Large-Dimensional Characterization of Robust Linear Discriminant Analysis

In standard discriminant analysis, data are commonly assumed to follow a Gaussian distribution, a condition which is often violated in practice. In this work, to account for potential spurious or mislabeled observations in the training data, we consider a robust version of regularized linear discriminant analysis (LDA) classifiers. Essential to such robust version of LDA is the design of a robust discriminant rule which relies on a robust estimate of the covariance matrix of the training data. We propose to use a regularized version of M-estimators of covariance matrices belonging to Maronna's class of estimators. In the regime where both the number of variables and the number of training samples are large, building upon recent results from random matrix theory, we show that when the training data are free from outliers, each classifier within the class of proposed robust classifiers is asymptotically equivalent to traditional, non-robust classifiers. Rather surprisingly, this entails that the use of robust estimators does not degrade the performance of LDA, up to a transformation of the regularization parameter that we precisely characterize.
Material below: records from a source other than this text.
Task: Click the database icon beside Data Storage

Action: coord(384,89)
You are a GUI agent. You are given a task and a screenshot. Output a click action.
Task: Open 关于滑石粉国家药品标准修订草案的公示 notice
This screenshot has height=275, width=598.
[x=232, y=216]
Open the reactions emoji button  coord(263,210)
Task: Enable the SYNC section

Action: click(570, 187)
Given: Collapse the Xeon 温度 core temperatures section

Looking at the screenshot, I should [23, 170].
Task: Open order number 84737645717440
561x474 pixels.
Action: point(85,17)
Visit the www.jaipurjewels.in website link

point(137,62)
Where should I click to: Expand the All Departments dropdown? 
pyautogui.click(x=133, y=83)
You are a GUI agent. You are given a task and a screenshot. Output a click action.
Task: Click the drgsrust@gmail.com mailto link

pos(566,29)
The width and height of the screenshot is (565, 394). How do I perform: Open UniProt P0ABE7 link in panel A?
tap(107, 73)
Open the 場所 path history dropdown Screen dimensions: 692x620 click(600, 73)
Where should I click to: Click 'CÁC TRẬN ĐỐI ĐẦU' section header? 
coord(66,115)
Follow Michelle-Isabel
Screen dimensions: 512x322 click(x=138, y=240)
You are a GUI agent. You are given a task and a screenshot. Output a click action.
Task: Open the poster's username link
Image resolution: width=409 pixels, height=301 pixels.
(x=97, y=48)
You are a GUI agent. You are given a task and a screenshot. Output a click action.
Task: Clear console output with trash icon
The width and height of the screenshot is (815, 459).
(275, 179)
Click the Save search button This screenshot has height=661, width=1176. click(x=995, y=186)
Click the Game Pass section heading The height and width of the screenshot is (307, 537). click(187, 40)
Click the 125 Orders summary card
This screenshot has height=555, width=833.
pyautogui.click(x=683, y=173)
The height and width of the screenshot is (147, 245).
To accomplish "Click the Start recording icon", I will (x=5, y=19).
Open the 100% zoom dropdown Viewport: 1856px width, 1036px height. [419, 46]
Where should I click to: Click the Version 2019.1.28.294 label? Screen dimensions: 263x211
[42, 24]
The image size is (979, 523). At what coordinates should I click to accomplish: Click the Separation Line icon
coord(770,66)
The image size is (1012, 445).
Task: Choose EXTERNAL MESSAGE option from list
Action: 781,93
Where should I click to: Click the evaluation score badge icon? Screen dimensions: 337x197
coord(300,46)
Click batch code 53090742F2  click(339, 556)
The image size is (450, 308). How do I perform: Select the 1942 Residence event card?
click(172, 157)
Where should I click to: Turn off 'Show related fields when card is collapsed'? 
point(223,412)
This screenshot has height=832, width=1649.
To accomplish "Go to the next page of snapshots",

We also demonstrate that the proposed robust classifiers lead to a better classification accuracy when the data are corrupted by outliers or random noise. Furthermore, through simulations on the popular MNIST data set and considering different classification tasks, we show that the worse the classification error of traditional methods is, the further gain is to be expected with the use of our proposed method.

Automated summary

In this study, a robust version of linear discriminant analysis (LDA) classifiers is proposed to address potential spurious or mislabeled observations in training data. The robust LDA relies on a robust estimate of the covariance matrix of the training data. Results show that the use of robust estimators does not degrade the performance of LDA, especially when data are corrupted by outliers or random noise.